Courage is part of the equation. There are asks most of us have been sitting on for months, sometimes years. The introduction we haven't requested. The referral we haven't asked for directly. The opportunity we've been circling without ever reaching for. Beaudine is clear that boldness isn't recklessness — it's the natural extension of the trust you've built. When you've been consistent, generous, and genuinely invested in your relationships, asking boldly isn't presumptuous. It's appropriate. You've earned the right to ask, and the people who know you best are often just waiting to be pointed in the right direction.
Discussion Questions
How clearly can you articulate what you're currently looking for in your business — not in general terms, but specifically enough that someone could act on it today? If you struggled to answer that, what does that tell you?
Do the people in your network actually know how to help you right now? Not in theory, but in practice — if your three closest professional relationships were asked what you need most, would they know the answer?
What is one bold ask you've been avoiding — an introduction, an opportunity, a conversation — and what's the real reason you haven't made it yet? Fear of rejection, fear of seeming pushy, or something else?
Look at how you typically present yourself in this room each week. Is your ask specific enough to generate a real referral, or are you describing your business in such broad strokes that it's hard for anyone to know exactly who to send your way?

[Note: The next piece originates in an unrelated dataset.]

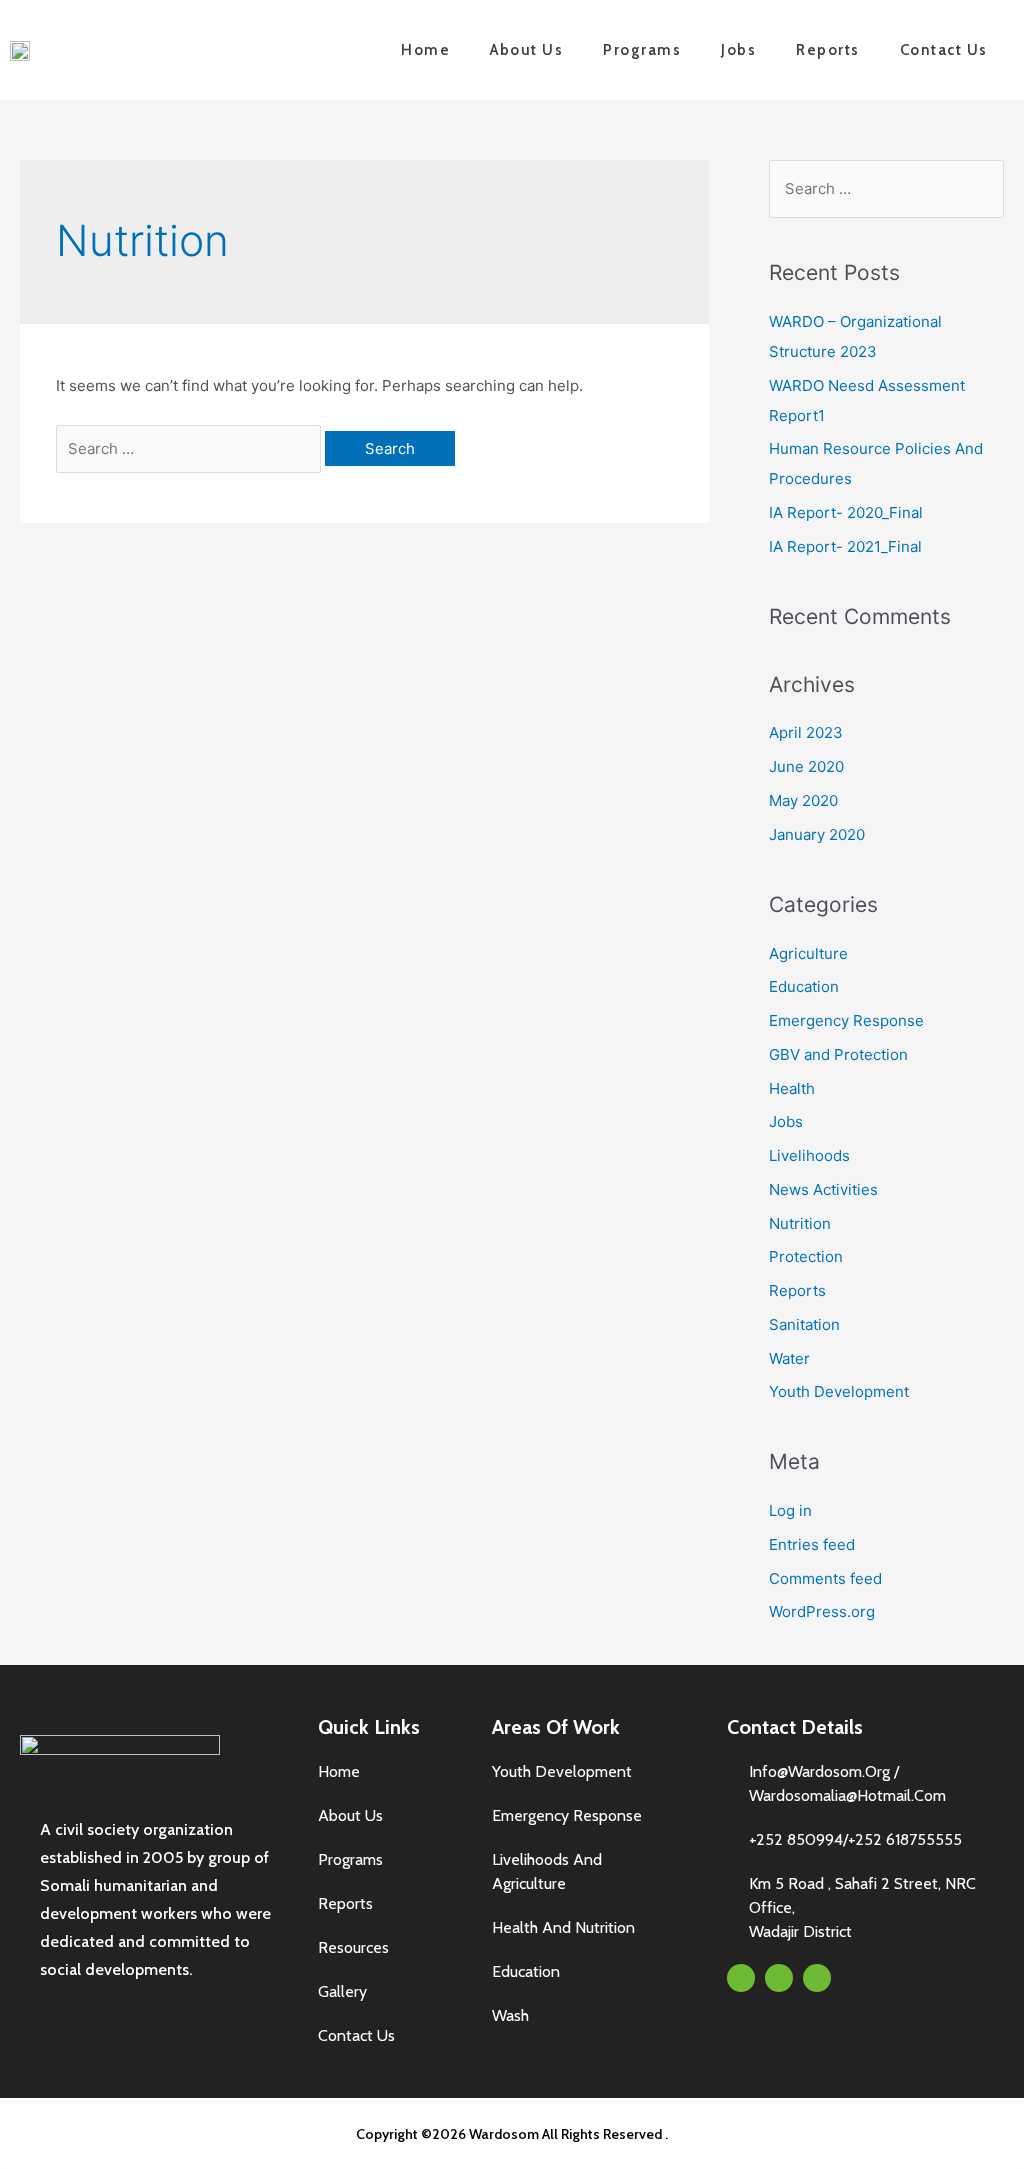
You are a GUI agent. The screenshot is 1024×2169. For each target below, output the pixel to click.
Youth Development (839, 1391)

If you committed to making one clear, specific ask to someone in your network this week, what would it be — and who would you ask?
Exercise: Write the Ask
Before the session ends, every member writes down one specific ask they will communicate to their network this week. The goal is to be precise enough that the person receiving it could take immediate action without needing to ask a single follow-up question.
The difference looks something like this: "I'm looking for referrals" becomes "I'm looking to be introduced to three HR directors at companies with 50 or more employees in Charlotte County." "I want to grow my client base" becomes "I'm trying to get in front of two or three residential real estate agents who work primarily in the Cape Coral market."
Once you've written your ask, share it with the group. Let everyone in the room hear it — because the person who can make that introduction might already be sitting next to you.
At the end of the week, follow up with yourself honestly. Did you communicate the ask? Did it produce a different response than your usual approach? What would you refine? Bring that back to the group, because the debrief is where the real learning happens.
Closing Reflection for the Series
Over these three weeks, The Power of Who has challenged us to stop chasing and start cultivating — to look at the relationships already around us with fresh eyes, to show up as people worth connecting, and to ask clearly and boldly for what we actually need.
The takeaway isn't a new networking strategy. It's a fundamentally different orientation toward the people in your life. When you lead with trust, invest without keeping score, and communicate with clarity and courage, you stop feeling like you're grinding for opportunities and start realizing they were closer than you thought all along.
The question was never really "who do you know?" It was always "how well do you know them — and do they know what you need?